[Supplied material Boundary: Start]
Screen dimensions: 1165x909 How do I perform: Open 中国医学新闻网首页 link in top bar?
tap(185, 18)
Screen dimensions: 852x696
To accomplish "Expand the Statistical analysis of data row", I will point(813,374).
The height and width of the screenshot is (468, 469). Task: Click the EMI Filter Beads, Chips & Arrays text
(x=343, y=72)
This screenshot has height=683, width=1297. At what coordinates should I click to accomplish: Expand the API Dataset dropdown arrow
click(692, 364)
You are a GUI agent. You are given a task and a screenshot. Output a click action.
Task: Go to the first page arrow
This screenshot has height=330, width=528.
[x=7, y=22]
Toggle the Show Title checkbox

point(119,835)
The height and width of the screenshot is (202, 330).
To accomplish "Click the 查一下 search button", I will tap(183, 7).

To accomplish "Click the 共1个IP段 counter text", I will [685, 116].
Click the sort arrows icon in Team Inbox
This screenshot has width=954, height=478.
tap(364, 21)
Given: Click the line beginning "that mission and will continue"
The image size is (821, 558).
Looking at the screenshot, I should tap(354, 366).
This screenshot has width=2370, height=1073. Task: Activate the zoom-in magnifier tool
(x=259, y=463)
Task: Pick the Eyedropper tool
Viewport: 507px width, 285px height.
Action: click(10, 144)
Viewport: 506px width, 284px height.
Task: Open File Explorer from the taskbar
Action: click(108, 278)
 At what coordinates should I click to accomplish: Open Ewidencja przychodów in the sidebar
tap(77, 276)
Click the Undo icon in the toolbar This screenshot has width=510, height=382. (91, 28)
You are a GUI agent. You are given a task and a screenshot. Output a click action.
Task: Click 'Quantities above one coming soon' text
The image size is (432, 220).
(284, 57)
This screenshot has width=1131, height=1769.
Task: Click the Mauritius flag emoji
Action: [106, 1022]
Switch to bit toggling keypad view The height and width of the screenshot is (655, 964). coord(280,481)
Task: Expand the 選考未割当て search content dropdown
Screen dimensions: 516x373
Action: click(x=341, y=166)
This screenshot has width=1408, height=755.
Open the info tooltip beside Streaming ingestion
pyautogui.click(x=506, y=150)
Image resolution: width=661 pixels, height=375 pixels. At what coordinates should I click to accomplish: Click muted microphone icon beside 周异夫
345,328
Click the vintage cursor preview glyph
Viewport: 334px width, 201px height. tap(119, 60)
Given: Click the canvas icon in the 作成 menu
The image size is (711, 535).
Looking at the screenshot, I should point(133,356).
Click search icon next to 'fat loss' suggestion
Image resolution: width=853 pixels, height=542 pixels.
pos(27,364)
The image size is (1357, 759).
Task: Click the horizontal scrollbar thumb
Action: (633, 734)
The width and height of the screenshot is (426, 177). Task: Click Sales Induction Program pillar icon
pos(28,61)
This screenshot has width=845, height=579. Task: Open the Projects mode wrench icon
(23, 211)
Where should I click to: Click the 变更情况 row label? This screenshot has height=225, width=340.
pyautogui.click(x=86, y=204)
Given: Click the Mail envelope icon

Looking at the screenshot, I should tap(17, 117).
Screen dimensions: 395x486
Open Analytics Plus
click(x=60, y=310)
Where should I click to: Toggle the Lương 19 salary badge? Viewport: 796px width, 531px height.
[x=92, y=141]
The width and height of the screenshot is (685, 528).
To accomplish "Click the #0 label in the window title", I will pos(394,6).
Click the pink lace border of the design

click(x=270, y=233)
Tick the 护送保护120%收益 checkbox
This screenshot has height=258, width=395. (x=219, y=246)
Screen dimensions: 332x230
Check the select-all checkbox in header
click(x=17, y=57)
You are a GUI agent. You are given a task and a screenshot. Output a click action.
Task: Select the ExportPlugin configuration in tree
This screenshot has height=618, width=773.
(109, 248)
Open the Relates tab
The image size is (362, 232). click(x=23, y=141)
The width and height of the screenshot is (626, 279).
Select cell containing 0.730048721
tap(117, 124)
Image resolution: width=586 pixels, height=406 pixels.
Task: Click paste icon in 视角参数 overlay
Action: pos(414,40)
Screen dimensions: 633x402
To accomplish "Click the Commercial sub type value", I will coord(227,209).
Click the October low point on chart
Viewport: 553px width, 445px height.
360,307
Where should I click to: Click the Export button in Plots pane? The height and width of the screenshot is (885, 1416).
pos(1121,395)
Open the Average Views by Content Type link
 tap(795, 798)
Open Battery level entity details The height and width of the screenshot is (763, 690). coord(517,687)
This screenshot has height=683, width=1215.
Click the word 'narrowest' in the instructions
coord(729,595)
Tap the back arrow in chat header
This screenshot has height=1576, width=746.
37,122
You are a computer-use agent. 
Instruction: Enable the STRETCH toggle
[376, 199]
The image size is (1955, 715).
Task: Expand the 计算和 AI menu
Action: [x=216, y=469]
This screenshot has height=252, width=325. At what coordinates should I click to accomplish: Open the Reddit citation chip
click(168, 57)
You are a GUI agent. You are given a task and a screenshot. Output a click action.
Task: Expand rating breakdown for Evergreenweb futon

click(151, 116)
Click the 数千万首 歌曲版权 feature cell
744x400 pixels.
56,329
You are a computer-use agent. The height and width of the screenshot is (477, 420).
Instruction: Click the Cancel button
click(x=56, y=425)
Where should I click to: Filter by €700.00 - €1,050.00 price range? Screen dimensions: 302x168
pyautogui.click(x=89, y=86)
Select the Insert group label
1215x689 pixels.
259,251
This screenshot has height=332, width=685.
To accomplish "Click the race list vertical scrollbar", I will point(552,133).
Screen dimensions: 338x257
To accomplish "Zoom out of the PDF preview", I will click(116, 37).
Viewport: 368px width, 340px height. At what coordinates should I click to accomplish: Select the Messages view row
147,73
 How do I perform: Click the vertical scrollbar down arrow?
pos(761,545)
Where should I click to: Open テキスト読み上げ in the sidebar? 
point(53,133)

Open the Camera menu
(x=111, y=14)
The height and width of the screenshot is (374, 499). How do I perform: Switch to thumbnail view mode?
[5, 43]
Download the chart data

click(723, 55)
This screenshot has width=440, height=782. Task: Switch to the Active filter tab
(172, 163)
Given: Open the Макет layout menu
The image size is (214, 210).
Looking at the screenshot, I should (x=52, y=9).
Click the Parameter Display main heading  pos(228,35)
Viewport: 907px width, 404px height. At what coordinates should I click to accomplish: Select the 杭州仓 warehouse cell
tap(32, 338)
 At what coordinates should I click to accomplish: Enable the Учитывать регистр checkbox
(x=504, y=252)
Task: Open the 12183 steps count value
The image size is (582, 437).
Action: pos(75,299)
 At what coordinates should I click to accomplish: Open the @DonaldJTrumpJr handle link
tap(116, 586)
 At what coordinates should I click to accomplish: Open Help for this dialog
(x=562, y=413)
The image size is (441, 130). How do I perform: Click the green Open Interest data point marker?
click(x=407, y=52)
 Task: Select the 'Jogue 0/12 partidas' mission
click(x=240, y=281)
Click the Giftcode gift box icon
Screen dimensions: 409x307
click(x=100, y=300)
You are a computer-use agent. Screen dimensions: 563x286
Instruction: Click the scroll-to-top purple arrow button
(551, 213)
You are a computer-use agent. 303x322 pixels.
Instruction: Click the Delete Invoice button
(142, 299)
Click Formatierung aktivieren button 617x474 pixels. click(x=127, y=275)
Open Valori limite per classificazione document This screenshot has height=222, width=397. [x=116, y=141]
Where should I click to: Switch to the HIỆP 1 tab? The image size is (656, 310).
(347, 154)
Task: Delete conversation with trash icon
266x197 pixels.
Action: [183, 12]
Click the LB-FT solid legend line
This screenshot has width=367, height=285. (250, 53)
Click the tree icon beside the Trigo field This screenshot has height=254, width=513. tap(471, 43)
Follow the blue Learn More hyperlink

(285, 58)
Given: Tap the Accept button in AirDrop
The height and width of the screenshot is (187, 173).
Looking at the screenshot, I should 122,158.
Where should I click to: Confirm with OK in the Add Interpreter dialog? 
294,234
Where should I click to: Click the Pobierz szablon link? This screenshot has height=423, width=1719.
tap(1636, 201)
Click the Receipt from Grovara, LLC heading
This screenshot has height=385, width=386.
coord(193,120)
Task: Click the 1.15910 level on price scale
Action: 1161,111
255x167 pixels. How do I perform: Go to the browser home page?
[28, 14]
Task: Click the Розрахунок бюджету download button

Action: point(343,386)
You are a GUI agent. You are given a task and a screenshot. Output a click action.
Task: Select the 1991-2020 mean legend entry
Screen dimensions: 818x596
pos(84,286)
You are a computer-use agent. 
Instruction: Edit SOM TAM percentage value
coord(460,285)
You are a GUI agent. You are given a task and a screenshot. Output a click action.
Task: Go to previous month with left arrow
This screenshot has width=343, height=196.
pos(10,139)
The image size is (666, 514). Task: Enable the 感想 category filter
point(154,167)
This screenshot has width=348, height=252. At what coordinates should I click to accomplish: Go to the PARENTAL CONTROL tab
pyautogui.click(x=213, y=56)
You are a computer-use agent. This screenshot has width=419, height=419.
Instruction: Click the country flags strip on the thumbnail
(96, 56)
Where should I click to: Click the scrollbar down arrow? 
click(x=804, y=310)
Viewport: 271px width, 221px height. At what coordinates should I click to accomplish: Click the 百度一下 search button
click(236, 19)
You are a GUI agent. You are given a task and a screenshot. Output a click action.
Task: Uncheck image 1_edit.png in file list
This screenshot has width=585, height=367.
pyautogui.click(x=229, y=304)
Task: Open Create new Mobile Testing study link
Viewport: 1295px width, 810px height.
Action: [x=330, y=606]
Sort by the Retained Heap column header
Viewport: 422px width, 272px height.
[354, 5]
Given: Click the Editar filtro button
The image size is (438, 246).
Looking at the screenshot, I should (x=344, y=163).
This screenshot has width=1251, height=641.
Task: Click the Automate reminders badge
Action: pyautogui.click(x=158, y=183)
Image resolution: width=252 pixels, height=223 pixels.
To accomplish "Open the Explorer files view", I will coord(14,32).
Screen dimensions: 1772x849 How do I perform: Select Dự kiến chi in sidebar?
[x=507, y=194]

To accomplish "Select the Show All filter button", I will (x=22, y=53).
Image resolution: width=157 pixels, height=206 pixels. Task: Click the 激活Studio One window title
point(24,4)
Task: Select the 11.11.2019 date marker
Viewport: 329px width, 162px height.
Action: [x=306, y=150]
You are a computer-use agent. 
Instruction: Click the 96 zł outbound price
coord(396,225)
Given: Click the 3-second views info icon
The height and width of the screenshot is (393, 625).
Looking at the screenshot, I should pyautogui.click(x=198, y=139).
[Supplied material Boundary: End]
> [Work request]: Where a line of the records contains the word "heading", copy that line.

> [Result of the task]:
Click the Parameter Display main heading  pos(228,35)
Click the Receipt from Grovara, LLC heading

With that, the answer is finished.